California Indian Research Partners have the additional responsibility to:
-provide guidance and oversight about research questions, topics, publishing, and protocol;
-work in collaboration with a research team that may include UC co-PIs, postdocs, grad and undergraduate students;
– participate in meetings with UC co-PIs and with the CMS Board;
– engage in research related to CMS and present supported research at conference.
CMS California Indian Advisory Board (12-15 members)
Members are selected to reflect the diversity of those who were impacted and affected by the California missions, including California Indian tribal nations and peoples, whether recognized or non-recognized by the Federal or State government.
New members may be nominated by UC PIs, California Indian Research Partners, by existing board members, by their tribes, or may self-nominate. The CMS Coordinating Committee and the board vote to confirm additional members.
The CMS Board functions as liaison with larger CA Indian community. It receives regular reports from the CMS Coordinating Committee regarding the activities of the grant, reviews the grant activities and budget, and works with the CMS Coordinating Committee to set the research direction solicited in the calls for proposals and selecting the CMS funded projects adhering to UC policies, standards and procedures. The CMS Board has oversight regarding matters of California Native research protocol, publishing, and methodology.
The CMS Board functions as a self-governing body as to procedure and leadership and will decide by majority vote. It will meet in person at least once per year of the grant with the Coordinating Committee and may be consulted as needed.

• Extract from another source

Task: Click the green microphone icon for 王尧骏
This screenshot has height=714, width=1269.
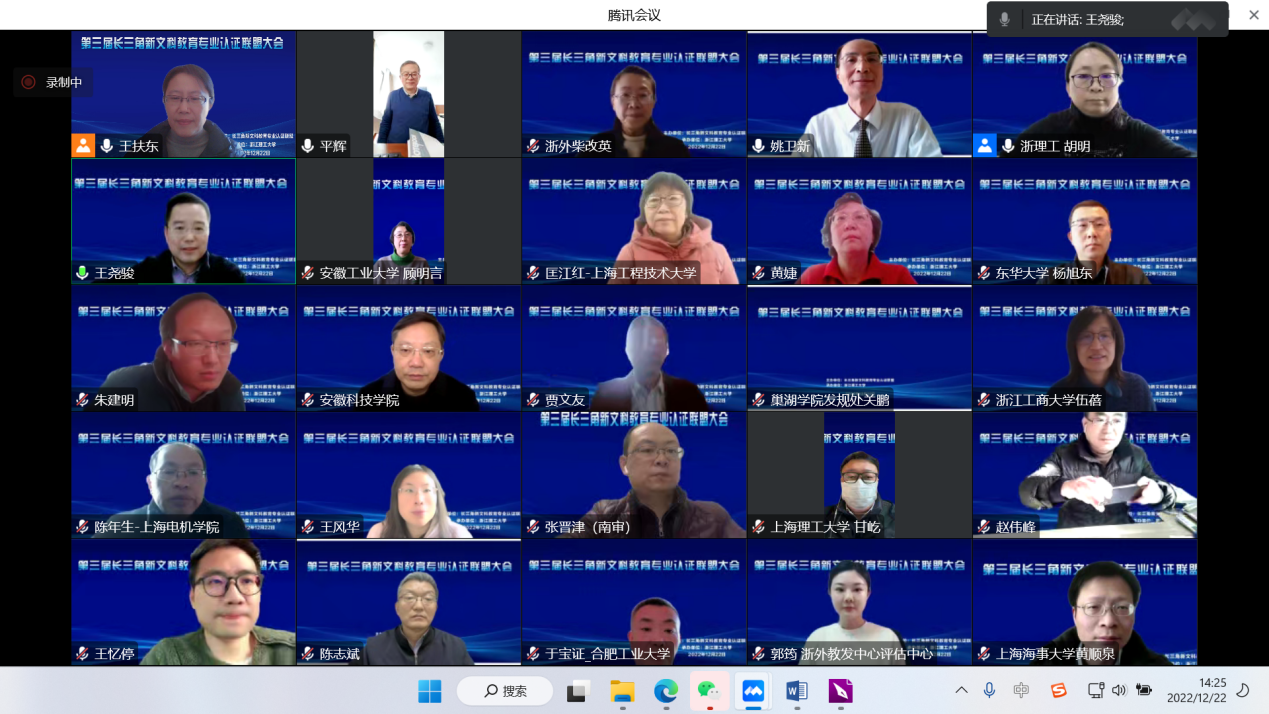Action: point(83,273)
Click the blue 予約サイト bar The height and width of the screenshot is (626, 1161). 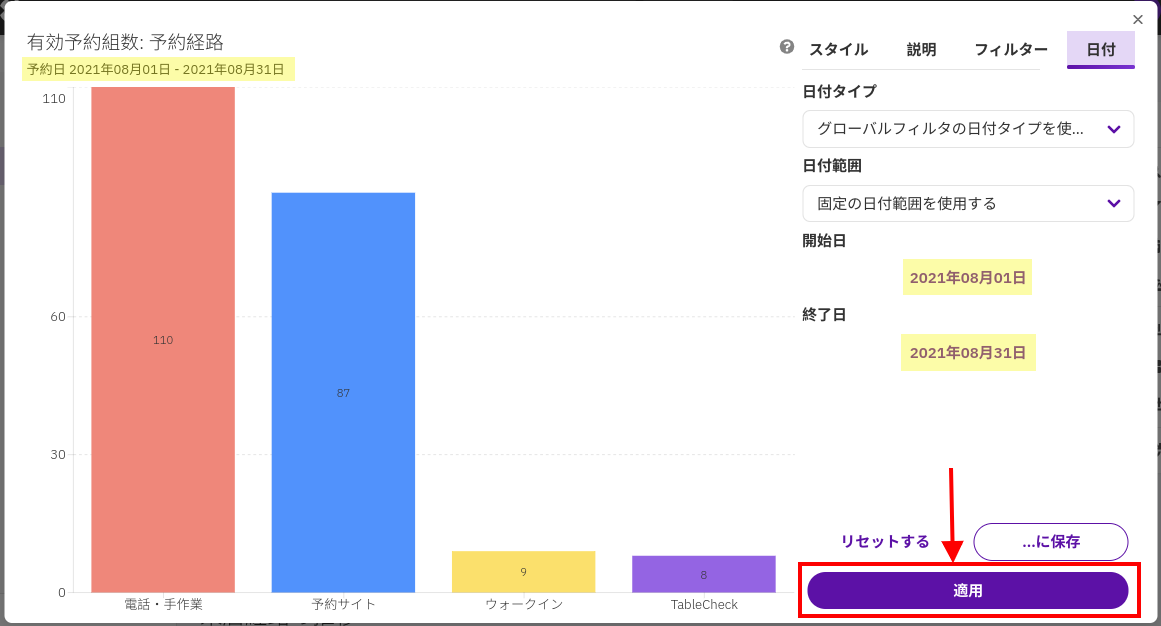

CMS Board members follow a model of respectful collaboration, listening to everyone involved across differences of age, race, gender, class, tribal affiliation, political status and age. CMS Board members understand that the UC co-PIs must follow UC policies, procedures and standards, including budgetary accounting, reporting, and processes for working within the UC system.
California Mission Studies Co-investigators – 1) Includes participating CA Indian UC faculty and other faculty researchers. All official co-Investigators must submit a CV for approval for inclusion to UC Office of the President. 2) All recipients of research and dissemination sub-awards from the grant are also regarded as Co-Investigators by the Coordinating Committee.